El aporte de las artistas no se trata únicamente de equiparar en número las composiciones. Más allá de eso está la reflexión de que, si la música es una forma de documentar la realidad de cada época, el panorama siempre estará más completo si las mujeres son tomadas en cuenta. Como dijo Ilyari durante el concierto: “Las warmis tenemos mucho que aportar como coautoras de nuestra historia colectiva”.
El concierto
Crislejany Preciado. Foto: Juan P. Viteri
En Radio COCOA tuvimos el honor de involucrarnos y acompañar el camino de la promoción y difusión hacia el concierto, así que sabíamos que sería algo muy especial.
Aun así, cuando las luces se apagaron para dar inicio al show, la emoción fue enorme y mucho más el asombro por la presencia sublime de cada una de las artistas, su música y sus voces.
No me imagino un mejor comienzo del show que la interpretación de Ilyari de Armas y cazuelas, una canción de su autoría dedicada a todas las mujeres que lucharon y luchan por el cuidado de la vida en nuestros territorios, ríos, lagos, quebradas, bosques y montañas.
Inaugurado el concierto, cada una de las artistas interpretó un tema de su propia autoría. Linda Pichamba cantó Ayriwa, una tierna canción de cuna en su lengua madre, el kichwa; la siguió Iraiz Oviedo con Me curé, entonada con su expresiva voz muy característica de la música criolla.

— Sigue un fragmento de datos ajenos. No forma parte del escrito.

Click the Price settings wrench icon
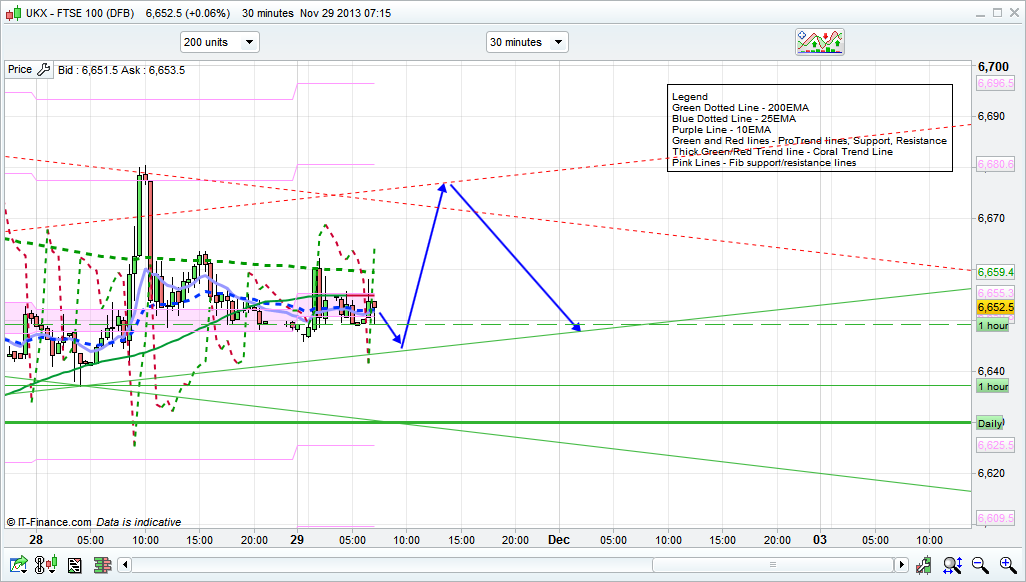The image size is (1026, 582). point(43,70)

Luego, vino Grecia con Anita, una canción dedicada a una amiga cercana y a las mujeres otavaleñas; y Crislejany cerró la ronda convocando la herencia musical afroecuatoriana del Pacífico con el tema Niño Lindo. A lo largo del concierto, las artistas resaltaron que llevan consigo los territorios de los que se nutren sus músicas —música de raíz— y los pueblos que representan.
Linda Pichamba. Foto: Juan P. Viteri
Cantos de Altura, a su vez, fue una oportunidad para rendir homenaje a las cantautoras latinoamericanas como Chabuca Granda, Elizabeth Morris, Laura Murcia, Teresa Parodi y Violeta Parra, cuyo legado es necesario seguir avivando en cada generación. Oportunamente, en este punto del show apareció la Orquesta de Instrumentos Andinos.

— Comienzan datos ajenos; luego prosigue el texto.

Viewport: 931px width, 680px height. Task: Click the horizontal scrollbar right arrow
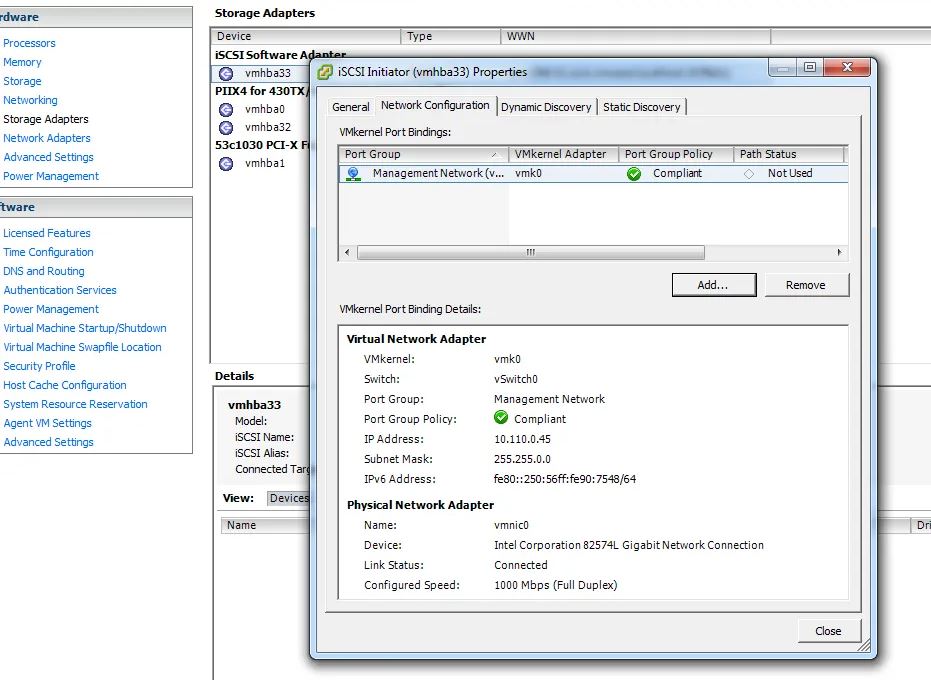841,253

A nombre de todas las artistas, Grecia Albán agradeció a la Orquesta por cumplir el sueño de integrar en su repertorio las composiciones de las cinco cantautoras como una semilla para que la música ecuatoriana siga germinando.
También le recordó al público que un concierto como el de Cantos de Altura es posible gracias a las políticas e instituciones culturales. “El arte y la cultura son un derecho humano y un trabajo. Trabajo que alimenta el espíritu y a la vez a muchas familias”, manifestó.
Las artistas se despidieron con un último tema de raíz afroesmeraldeña que se ha convertido en un emblema del cancionero popular ecuatoriano: Andarele. En la vibrante voz de Crislejany, la canción puso a bailar a todos los asistentes, haciendo palpable ese sueño de la convivencia intercultural y armónica que nuestras geografías anhelan.
De izquiera a derecha: Ilyari, Grecia Albán e Iraiz Oviedo. Foto: Juan P. Viteri
Un cancionero hecho por mujeres
El 22 de junio salió a la luz la convocatoria nacional ‘Cancionero popular ecuatoriano: Mujeres & Cantos de Altura’. Uno de los ejes importantes del proyecto, además del concierto, es la creación del primer cancionero creado por mujeres compositoras vinculadas a las músicas de raíz, que reunirá partituras, letras, referencias biográficas que permitan fortalecer la circulación y preservación de este patrimonio vivo.
De este modo, el cancionero se proyecta como un soporte de reconocimiento, circulación y fortalecimiento de la autoría femenina, generando nuevas posibilidades para el estudio, la interpretación y la permanencia de estas obras en la memoria sonora del país.